At Wafer World, we take many steps to ensure that our wafers are high-quality and free of defects. Along with offering the double side polish wafer, we also have a clean room that allows us to prevent contaminants from coming into contact with our product.
We’ve spoken with some people who have been curious about our clean rooms. What are they, and why are they so important to the wafer manufacturing process? Learn everything you need to know in this guide!
A clean room is a controlled environment designed to prevent contaminants from coming into contact with other things in the room. Often the goal is to minimize the presence of airborne particles, which can include:
Every aspect of the room is designed to ensure that these particles can’t interfere with products. This includes everything from the wall panels to the air filter.
As opposed to traditional HVACs, clean rooms typically utilize HEPA (High Efficiency Particulate Air) or Ultra Low Particulate Air (ULPA) filters, which can prevent extremely small particles from getting into a space.
Of course, anyone working in a clean room also needs to abide by the room’s rules, to ensure that outside contaminants don’t enter.

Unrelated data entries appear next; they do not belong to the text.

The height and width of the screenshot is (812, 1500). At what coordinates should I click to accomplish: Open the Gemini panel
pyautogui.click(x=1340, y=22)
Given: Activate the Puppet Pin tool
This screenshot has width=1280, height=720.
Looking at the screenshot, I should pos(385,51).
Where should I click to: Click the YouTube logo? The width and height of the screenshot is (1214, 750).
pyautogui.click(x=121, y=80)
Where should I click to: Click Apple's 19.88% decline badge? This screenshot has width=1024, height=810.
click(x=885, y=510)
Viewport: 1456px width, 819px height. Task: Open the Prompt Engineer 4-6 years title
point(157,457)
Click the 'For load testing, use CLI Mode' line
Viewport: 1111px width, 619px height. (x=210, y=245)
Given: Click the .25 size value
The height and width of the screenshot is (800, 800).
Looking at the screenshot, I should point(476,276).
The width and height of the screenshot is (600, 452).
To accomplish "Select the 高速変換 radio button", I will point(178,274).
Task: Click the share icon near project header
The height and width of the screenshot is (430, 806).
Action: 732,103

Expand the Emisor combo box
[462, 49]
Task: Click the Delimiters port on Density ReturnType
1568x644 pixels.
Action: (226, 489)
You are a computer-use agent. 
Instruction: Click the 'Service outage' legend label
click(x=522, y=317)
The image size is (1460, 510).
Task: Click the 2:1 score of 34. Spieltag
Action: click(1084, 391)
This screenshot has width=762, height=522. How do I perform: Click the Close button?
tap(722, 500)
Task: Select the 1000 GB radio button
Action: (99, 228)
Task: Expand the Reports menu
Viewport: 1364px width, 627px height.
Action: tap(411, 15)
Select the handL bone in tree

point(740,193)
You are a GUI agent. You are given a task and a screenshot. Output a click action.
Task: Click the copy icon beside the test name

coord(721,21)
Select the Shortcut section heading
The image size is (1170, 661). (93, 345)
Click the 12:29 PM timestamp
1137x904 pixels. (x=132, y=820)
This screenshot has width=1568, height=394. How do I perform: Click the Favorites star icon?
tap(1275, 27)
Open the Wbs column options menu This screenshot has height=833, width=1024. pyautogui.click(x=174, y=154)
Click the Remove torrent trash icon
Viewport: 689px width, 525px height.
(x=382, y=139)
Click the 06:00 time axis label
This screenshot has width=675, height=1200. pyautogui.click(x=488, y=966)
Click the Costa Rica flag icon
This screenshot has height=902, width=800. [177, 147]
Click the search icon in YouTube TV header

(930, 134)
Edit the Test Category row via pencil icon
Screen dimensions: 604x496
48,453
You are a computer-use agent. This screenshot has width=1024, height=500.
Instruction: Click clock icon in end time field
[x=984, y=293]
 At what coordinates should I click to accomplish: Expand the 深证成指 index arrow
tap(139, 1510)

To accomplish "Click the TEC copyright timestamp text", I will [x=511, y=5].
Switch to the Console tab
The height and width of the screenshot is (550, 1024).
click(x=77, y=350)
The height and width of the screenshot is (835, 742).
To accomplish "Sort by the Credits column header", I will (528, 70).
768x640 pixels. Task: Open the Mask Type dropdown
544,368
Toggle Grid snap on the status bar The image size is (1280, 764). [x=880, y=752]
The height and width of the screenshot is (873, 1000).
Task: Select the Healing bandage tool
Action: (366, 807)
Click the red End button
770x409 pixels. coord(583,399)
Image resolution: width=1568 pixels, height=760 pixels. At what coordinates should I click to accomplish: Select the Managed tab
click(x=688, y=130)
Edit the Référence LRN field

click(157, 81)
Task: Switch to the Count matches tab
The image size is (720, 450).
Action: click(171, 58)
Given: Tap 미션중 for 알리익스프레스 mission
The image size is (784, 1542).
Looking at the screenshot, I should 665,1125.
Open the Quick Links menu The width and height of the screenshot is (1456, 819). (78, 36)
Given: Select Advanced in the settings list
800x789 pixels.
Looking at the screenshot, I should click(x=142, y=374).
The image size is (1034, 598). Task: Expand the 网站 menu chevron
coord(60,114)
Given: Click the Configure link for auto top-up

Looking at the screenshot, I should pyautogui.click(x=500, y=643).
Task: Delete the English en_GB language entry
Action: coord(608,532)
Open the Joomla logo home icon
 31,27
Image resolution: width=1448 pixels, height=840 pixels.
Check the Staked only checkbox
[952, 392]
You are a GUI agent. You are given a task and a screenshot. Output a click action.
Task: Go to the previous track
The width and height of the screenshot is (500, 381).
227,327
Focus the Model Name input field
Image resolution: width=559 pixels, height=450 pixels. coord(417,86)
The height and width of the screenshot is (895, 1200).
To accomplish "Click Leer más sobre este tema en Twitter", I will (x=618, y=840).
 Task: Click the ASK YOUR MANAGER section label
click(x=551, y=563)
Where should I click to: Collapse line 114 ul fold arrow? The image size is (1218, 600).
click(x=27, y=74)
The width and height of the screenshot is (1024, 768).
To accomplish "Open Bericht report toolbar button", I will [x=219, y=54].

This is one of the many reasons why you want to work with trustworthy, well-established manufacturers: they likely have the training, systems, and personnel in place to prevent issues at this stage of the process.
The items brought into the clean room can impact how free it is of airborne particles. Cardboard, wood, leather, and powders, for instance, are all materials that are likely to cause problems.
There are also some materials that can be made to prevent issues, but which can also cause problems if not designed with a clean room in mind. For this reason, only special kinds of paper, pens, plastic, and tape are suitable for clean rooms.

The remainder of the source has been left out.